Japan Data

都市圏勤労者の3割弱が地方移住に関心:候補の上位は千葉、神奈川、長野―NTTコムリサーチ調査

社会

民間の意識調査で、都市部のホワイトカラー職で地方移住に関心を持つ人が3割弱もいるという結果が出た。うち半数は「検討中」「準備中」と、実際の行動に積極的な意向を示している。

NTTコムリサーチとNTTデータ経営研究所が都市部に住む勤労者らを対象に共同で実施した地方移住に関する意識調査によると、地方移住に「関心がある」とした回答した人は全体の3割弱の27.9%となった。この3割弱のうち、15.0%は「コロナ禍以前から関心がある」、12.9%は「コロナ禍を機に関心を持った」と答えた。

調査は2021年9月中旬、東京都23区、首都圏3県の主要都市と大阪、名古屋両市に居住する経営者、役員を含む雇用者(正社員)、公務員、団体職員の30~50代のホワイトカラー職約1000人を対象行われた。回答者全体のうち未婚者は33.4%、既婚者は60.4%、「相手と離別・死別」が6.2%の割合だった。

地方移住について、「コロナ禍以前から関心がない」と答えた人は、全体の51.2%、「どちらともいえない」と答えた人は19.7%だった。一方で、地方移住に関心を持つ人のうち半数が「興味があり検討している」「実施に向けて準備している」「既に実施している」と回答した。
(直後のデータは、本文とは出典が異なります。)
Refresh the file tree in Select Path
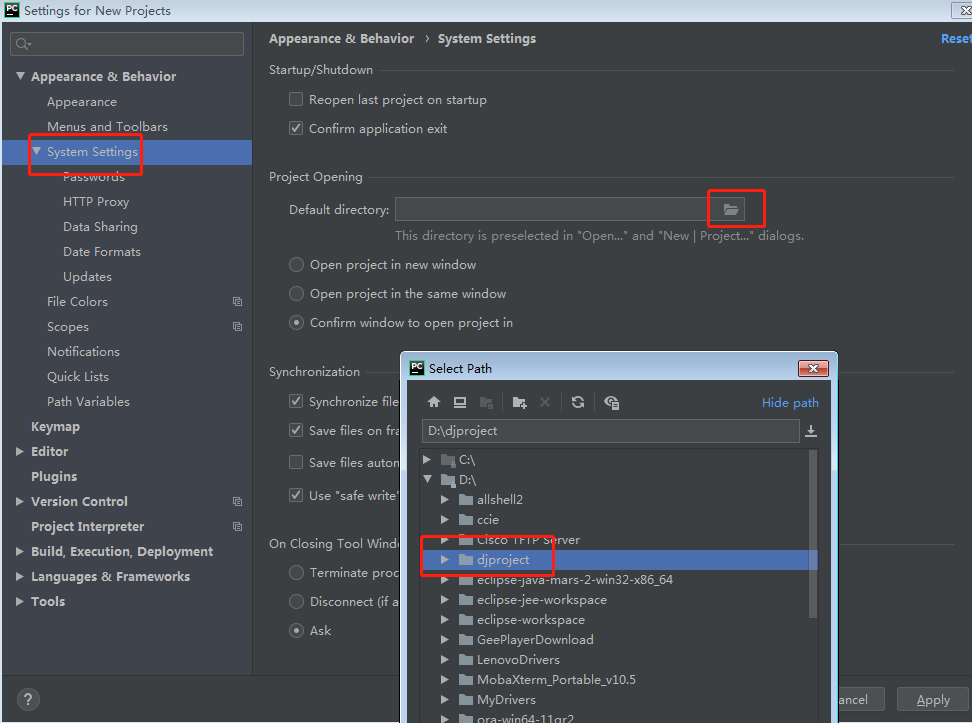The width and height of the screenshot is (972, 723). tap(578, 402)
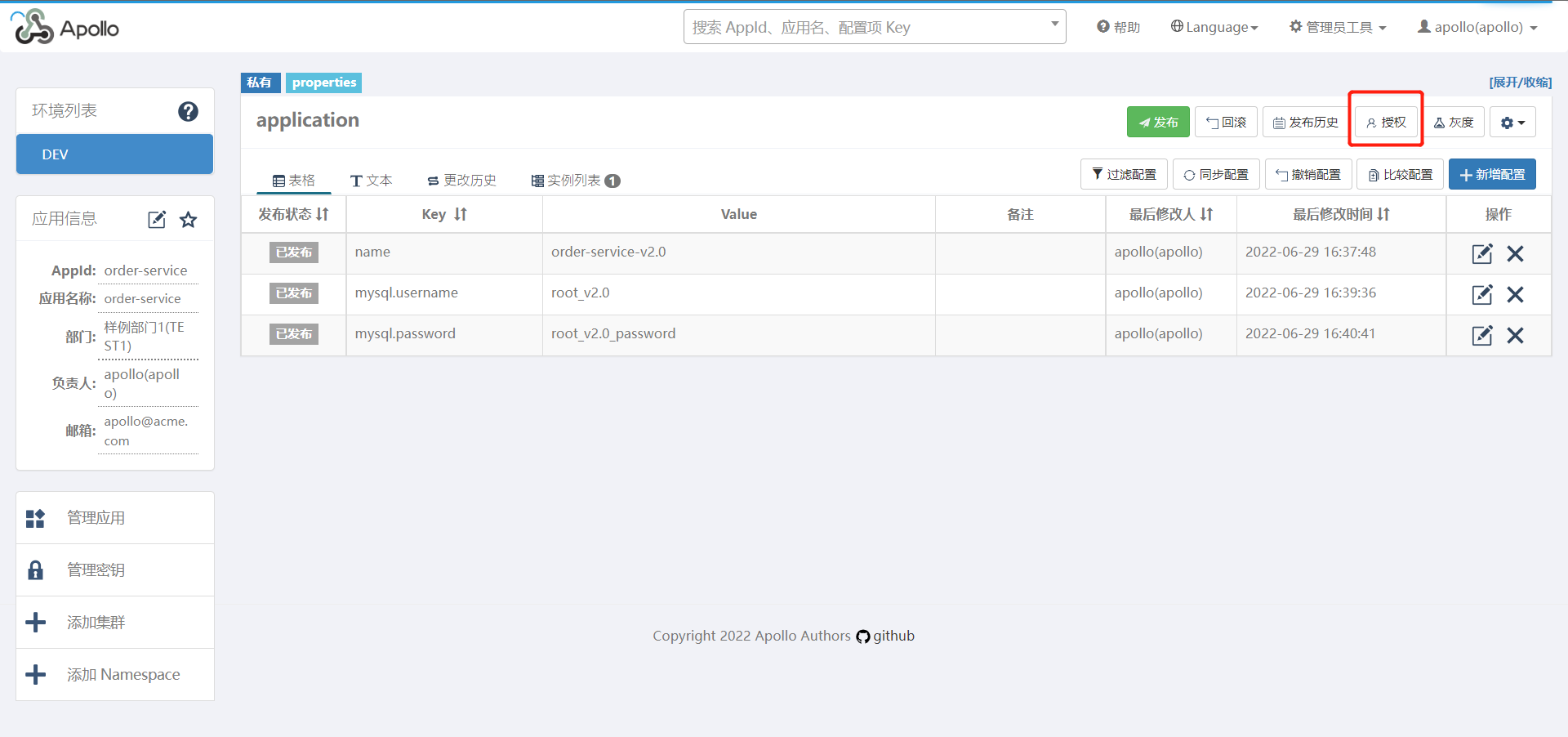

地方移住に関心のある人が移住にあたって重視する要素については、「スーパーなど、生活インフラへの距離や店舗数」との回答が52.8%と最も多く、以下、「住宅費の安さ」(50.0%)、「都心からのアクセス」(48.3%)、「趣味に適した環境や土地」(35.1%)、「現在の職場からの近さ」(33.0%)などが続いた。地方への移住を希望していても、現状の生活レベルは維持しつつ、都心への交通などの利便性を一定程度、確保したいとの意向がうかがわれる。

地方移住にあたって重視する要素(%)

スーパーなど、生活インフラへの距離や店舗数 52.8
住宅費の安さ 50.0
都心からのアクセス 48.3
趣味に適した環境/土地 35.1
現在の職場からの近さ 33.0
会社からの制度的な後押し 29.5
移住先の自治体などからの助成金の有無 28.5
会社からの金銭的な後押し 23.3
先にその土地へ移住した人の感想や口コミ 20.1
子の教育環境の充実度 16.3
就農に適した環境/土地 7.6
その他 2.1

(NTTコムリサーチ、NTTデータ経営研究所の2021年共同調査より)

地方の移住先の候補については、千葉、神奈川、長野の3県の割合が15.3%で同率首位となった。以下、東京都の23区外(12.2%)、埼玉県(11.8%)、北海道(11.1%)、静岡県(10.4%)、「候補地は未定」(9.7%)、群馬県(8.0%)などの回答が続いた。候補地選定の理由については、「自然環境の豊かさ」が49.3%で最多だった。